**EXTRACT PROVIDED**
I write these posts trying to think both of my friends who are constantly swapping the best links on Slack all day and my friends who prefer to skim the news. For everyone, I think because of its omnipresence around (journalism) social media, you can’t forget to read “The Obama Doctrine,” Jeffrey Goldberg’s remarkable long look at the president’s foreign policy philosophies, taken from multiple interviews over a long period of time. It really is long, but don’t miss it — especially because at least for me, it reinforced, in our time of trouble, how much I’m going to miss this guy and his brain.

Probably you can preface all of these links with “In our time of trouble,” which has the same scansion as a rather phenomenal blues song. Now that I’ve earwormed you (I hope), you should check out those versions — you may not have heard at least two of them.

  • If the current state of party implosion is giving you particular angst, don’t worry: Everything old is new again, and we’ve (sort of) seen this before.
  • Activist/artist Lauren Besser is struggling with a thing that rings true to me: What if Bernie was Bernadette? What’s the choice we’re really being offered from the Democratic candidates?

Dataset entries
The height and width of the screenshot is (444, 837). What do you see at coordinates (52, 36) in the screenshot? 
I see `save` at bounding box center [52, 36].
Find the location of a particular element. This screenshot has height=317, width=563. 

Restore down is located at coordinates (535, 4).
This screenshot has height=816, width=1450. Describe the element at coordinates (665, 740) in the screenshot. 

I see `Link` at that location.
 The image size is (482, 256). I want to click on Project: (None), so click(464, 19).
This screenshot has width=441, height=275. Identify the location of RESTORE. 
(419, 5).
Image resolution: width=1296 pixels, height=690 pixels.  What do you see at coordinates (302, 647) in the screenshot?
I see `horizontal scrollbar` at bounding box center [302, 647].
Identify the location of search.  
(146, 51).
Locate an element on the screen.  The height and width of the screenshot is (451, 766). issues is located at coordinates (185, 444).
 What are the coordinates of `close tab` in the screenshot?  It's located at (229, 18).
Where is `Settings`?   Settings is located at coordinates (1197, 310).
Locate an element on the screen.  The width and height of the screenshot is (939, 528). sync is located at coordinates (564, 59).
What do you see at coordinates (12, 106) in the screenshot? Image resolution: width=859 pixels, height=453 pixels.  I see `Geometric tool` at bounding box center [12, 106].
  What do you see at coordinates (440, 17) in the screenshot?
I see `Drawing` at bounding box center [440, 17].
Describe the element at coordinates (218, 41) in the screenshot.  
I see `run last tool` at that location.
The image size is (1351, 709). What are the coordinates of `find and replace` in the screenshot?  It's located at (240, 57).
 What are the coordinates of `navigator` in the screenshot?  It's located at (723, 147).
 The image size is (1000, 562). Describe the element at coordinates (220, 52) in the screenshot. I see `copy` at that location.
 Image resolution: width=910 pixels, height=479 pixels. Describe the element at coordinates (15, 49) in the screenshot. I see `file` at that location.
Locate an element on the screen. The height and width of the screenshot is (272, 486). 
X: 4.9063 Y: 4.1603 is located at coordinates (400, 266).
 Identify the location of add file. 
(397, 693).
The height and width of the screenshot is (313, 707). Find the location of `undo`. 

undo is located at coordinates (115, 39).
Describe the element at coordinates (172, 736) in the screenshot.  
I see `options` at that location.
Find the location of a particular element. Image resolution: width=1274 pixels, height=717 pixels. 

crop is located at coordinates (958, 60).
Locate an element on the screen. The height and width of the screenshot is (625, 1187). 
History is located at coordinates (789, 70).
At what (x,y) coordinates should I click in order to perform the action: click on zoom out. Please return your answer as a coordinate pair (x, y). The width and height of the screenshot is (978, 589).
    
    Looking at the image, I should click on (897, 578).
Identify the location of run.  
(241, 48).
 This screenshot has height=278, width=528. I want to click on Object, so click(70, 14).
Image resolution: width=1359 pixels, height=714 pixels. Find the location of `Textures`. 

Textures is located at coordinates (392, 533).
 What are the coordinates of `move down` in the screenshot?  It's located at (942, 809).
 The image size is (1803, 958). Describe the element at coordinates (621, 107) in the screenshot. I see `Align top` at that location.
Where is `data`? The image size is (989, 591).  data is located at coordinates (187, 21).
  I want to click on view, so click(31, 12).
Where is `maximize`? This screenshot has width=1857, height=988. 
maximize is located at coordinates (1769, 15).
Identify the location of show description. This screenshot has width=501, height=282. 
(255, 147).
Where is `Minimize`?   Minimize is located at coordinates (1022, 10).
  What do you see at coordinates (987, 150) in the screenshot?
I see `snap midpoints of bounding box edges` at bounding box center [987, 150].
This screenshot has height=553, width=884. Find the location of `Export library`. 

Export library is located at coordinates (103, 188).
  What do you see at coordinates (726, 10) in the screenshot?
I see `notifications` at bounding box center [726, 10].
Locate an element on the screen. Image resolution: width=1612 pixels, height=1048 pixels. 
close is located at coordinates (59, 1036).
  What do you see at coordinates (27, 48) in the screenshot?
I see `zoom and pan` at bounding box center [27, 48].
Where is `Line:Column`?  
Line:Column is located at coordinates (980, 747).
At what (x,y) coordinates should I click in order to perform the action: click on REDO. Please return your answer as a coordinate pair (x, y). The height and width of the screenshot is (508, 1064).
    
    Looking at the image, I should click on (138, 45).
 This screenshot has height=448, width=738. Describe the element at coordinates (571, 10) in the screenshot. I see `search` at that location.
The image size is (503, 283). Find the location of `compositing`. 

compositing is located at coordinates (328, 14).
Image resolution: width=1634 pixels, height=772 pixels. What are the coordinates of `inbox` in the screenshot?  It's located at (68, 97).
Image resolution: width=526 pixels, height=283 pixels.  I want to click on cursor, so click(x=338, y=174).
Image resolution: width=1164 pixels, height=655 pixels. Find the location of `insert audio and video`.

**TASK INSTRUCTIONS**
Could you carry on the political link roundup from where it stops?

**EXPECTED ANSWER**
  • Fightland has an older but fascinating piece on tough Jews — literally, Jewish fighters and the Yiddish they used for those fights. (Can’t say I think it landed the ending, which doesn’t understand power differentials, but the rest, oh yeah.) See also: things I would love Ted Cruz to get through his noggin.
  • One more rightly viral piece for the list: “12 Things About Being a Woman That Women Won’t Tell You,” from Caitlin Moran for Esquire UK. I got catcalled twice in one residential block this week, once by a man driving a yellow school bus. Like any of us, I could tell you so much more.
  • I loved this week’s episode of Note to Self from WNYC. “Why You Feel More Productive But the Economy Isn’t” is a conversation with Douglas Rushkoff, who wrote Throwing Rocks at the Google Bus, and it points a damning finger at how expectations for explosive growth warp business and companies at just about every level.